### [SUPPLIED RECORDS]
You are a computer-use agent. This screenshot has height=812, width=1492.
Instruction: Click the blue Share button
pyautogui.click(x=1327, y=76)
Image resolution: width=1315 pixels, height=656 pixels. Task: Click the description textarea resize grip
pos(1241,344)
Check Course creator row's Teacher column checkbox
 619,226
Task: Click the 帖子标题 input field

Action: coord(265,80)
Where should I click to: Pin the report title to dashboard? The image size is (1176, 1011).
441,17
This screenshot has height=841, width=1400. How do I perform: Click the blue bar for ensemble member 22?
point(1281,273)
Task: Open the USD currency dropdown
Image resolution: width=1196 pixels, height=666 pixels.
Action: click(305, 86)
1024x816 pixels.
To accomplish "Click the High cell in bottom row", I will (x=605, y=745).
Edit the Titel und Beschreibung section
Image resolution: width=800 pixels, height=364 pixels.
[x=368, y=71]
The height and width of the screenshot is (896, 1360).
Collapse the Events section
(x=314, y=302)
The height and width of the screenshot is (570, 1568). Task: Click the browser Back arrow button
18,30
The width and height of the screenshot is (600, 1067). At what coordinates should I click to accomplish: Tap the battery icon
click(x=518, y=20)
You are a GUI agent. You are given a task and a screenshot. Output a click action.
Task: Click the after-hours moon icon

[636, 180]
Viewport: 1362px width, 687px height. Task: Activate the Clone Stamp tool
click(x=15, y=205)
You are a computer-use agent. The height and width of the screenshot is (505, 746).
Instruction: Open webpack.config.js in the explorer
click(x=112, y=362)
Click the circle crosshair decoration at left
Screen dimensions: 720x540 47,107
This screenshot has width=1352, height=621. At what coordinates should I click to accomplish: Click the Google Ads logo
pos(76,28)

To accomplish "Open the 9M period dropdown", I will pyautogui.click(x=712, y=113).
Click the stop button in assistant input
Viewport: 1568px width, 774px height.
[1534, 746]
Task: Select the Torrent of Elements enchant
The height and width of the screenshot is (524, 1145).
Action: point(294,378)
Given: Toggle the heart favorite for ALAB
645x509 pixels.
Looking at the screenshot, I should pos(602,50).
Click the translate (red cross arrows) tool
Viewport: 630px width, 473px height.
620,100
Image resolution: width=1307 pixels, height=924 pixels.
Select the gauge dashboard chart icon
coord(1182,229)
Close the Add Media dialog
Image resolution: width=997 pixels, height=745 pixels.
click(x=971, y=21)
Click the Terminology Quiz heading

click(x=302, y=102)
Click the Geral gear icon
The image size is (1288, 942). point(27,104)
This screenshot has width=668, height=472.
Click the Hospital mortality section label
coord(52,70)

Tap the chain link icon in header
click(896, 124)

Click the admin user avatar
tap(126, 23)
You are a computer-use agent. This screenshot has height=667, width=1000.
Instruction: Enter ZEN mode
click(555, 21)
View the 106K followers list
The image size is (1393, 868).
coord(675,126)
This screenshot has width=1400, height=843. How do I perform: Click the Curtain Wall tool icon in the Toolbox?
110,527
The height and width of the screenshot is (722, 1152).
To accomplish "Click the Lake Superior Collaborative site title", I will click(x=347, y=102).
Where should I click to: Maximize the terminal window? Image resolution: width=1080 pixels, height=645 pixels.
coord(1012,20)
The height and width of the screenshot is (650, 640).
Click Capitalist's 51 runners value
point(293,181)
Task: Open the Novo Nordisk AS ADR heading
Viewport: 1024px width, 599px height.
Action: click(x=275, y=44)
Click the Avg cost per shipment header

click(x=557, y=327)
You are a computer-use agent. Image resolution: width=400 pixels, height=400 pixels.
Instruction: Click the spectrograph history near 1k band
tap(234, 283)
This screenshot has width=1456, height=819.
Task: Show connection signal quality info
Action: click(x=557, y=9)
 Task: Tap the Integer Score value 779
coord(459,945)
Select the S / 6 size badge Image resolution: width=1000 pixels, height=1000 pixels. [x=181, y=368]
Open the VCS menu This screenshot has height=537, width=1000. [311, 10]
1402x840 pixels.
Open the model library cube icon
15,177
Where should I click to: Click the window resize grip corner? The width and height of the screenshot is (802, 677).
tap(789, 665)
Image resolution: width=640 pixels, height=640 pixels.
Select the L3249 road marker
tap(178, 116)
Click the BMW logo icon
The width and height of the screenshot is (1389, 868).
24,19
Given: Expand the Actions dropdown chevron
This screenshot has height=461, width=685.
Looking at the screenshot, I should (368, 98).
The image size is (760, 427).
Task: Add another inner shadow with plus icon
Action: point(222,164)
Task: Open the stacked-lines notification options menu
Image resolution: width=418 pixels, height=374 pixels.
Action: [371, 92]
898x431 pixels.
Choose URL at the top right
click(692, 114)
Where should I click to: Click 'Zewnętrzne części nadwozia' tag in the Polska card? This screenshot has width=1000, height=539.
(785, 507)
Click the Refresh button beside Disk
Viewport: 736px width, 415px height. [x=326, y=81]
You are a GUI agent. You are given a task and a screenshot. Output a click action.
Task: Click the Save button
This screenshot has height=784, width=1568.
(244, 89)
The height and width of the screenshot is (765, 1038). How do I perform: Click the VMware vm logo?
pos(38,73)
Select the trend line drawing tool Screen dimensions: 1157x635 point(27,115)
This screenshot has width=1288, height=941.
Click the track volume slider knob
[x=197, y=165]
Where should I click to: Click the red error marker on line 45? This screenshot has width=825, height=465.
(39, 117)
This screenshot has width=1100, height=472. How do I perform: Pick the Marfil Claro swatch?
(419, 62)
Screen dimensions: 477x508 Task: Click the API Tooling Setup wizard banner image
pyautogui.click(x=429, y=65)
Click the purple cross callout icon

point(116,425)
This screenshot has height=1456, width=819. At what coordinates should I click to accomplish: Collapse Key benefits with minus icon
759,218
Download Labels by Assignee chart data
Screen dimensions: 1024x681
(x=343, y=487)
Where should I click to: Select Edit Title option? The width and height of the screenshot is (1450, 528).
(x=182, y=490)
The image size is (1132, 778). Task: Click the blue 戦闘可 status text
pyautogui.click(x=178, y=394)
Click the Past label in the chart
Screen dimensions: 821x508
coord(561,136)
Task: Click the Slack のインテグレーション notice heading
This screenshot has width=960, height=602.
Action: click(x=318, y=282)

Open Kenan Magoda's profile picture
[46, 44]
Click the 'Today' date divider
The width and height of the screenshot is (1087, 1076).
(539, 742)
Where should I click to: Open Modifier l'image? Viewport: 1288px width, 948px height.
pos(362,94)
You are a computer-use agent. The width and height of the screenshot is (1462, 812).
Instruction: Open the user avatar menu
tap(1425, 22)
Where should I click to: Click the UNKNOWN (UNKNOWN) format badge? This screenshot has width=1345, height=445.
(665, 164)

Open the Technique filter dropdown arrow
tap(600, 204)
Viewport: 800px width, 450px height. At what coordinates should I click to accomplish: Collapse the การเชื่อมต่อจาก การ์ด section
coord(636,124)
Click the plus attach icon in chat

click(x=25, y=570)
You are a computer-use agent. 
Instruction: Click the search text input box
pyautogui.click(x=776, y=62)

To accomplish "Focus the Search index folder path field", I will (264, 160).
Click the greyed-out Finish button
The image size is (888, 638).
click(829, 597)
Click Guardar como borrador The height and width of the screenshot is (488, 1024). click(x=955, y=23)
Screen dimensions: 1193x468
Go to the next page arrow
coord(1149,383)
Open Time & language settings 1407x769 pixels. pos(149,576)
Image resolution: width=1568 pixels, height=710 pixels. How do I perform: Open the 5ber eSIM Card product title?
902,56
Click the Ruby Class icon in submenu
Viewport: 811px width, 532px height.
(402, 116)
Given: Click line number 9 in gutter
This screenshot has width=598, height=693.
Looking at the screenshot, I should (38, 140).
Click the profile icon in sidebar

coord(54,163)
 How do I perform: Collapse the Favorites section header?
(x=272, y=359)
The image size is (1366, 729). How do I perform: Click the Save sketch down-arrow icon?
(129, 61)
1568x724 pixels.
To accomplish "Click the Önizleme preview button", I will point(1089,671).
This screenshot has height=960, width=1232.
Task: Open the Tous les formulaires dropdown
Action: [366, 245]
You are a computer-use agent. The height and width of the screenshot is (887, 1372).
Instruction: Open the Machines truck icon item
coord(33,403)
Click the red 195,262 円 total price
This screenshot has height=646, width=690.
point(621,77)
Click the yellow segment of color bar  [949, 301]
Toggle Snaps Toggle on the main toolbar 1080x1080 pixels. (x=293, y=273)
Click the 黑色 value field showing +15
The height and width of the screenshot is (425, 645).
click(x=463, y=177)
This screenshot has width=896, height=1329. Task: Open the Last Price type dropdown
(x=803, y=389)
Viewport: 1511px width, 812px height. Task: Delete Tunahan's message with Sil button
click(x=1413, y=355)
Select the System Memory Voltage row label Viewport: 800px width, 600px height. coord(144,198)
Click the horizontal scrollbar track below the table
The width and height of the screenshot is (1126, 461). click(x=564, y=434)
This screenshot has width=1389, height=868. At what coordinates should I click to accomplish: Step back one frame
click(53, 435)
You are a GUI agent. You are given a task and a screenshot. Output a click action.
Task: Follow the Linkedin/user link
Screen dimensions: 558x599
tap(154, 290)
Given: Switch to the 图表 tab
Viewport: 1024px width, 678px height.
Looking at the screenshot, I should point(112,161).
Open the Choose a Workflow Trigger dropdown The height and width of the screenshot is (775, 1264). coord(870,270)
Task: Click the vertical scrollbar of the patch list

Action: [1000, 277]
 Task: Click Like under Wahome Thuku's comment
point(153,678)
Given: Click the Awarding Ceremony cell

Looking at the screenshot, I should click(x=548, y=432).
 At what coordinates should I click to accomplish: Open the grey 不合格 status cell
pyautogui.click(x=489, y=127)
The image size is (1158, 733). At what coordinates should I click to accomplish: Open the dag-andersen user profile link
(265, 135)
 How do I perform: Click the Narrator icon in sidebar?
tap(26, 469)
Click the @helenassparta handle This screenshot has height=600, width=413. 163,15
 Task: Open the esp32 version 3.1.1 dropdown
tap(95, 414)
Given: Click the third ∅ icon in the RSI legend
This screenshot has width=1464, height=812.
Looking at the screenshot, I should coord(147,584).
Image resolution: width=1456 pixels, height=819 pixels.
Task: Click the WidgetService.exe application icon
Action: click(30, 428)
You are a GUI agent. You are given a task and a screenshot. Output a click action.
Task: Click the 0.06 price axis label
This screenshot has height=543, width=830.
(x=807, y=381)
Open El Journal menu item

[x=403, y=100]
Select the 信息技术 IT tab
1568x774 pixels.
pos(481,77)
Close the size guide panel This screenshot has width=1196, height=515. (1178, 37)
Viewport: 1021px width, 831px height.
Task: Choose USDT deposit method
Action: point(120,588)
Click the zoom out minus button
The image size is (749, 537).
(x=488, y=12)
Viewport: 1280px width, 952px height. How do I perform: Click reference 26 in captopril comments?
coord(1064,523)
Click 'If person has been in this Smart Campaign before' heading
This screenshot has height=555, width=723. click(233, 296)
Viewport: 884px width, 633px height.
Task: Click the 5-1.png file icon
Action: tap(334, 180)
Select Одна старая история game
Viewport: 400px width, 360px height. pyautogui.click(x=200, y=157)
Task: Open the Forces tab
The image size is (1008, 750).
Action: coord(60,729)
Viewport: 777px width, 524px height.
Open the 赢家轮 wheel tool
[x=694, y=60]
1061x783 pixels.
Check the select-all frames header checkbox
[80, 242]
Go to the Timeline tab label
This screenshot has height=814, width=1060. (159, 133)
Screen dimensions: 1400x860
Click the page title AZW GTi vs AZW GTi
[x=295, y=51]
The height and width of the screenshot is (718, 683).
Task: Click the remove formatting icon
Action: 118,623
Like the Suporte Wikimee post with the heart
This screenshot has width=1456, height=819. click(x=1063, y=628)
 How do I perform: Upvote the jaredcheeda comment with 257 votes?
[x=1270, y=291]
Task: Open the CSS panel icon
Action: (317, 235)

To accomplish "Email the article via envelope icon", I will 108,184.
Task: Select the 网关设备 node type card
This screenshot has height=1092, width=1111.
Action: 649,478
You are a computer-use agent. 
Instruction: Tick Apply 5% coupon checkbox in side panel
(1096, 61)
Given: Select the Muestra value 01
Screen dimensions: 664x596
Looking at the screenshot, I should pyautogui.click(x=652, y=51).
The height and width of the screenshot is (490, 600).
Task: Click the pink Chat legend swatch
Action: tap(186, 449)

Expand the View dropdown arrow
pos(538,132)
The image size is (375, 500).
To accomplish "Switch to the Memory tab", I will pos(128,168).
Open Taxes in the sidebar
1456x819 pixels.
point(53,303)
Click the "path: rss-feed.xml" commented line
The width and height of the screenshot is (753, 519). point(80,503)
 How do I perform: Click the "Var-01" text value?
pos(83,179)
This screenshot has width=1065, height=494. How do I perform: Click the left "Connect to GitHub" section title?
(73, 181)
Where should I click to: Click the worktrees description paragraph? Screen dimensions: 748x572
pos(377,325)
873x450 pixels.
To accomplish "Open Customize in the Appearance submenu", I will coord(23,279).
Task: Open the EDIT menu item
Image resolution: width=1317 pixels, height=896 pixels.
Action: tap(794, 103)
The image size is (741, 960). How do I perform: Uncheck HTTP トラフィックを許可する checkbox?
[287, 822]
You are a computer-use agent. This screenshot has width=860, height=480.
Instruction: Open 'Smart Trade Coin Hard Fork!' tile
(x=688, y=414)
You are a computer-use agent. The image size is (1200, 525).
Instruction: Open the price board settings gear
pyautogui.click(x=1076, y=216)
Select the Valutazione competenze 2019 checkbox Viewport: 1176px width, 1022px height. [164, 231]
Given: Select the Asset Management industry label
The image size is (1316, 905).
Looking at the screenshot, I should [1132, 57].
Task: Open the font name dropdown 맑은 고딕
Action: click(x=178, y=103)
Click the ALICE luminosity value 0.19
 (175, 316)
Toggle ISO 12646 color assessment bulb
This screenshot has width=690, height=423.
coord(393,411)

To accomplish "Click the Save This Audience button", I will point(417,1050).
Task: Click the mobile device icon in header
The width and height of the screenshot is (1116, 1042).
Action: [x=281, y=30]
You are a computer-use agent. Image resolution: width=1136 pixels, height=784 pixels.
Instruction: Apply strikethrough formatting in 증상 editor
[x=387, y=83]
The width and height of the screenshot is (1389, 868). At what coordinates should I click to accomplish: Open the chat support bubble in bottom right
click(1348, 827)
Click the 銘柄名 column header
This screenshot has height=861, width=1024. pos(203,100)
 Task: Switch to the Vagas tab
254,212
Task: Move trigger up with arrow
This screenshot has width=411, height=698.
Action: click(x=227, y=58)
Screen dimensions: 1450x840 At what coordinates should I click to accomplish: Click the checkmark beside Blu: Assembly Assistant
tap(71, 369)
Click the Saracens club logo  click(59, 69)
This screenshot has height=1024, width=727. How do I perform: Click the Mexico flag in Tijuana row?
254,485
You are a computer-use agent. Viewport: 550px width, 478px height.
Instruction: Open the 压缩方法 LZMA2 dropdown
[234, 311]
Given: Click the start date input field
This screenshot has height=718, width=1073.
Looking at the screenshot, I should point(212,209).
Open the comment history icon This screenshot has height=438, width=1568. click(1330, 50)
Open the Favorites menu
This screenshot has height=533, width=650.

### [EXERCISE TASK]
Copy the records verbatim, starting at the first line and ending at the line that contains "pos(1241,344)".

### [PROBLEM SOLUTION]
You are a computer-use agent. This screenshot has height=812, width=1492.
Instruction: Click the blue Share button
pyautogui.click(x=1327, y=76)
Image resolution: width=1315 pixels, height=656 pixels. Task: Click the description textarea resize grip
pos(1241,344)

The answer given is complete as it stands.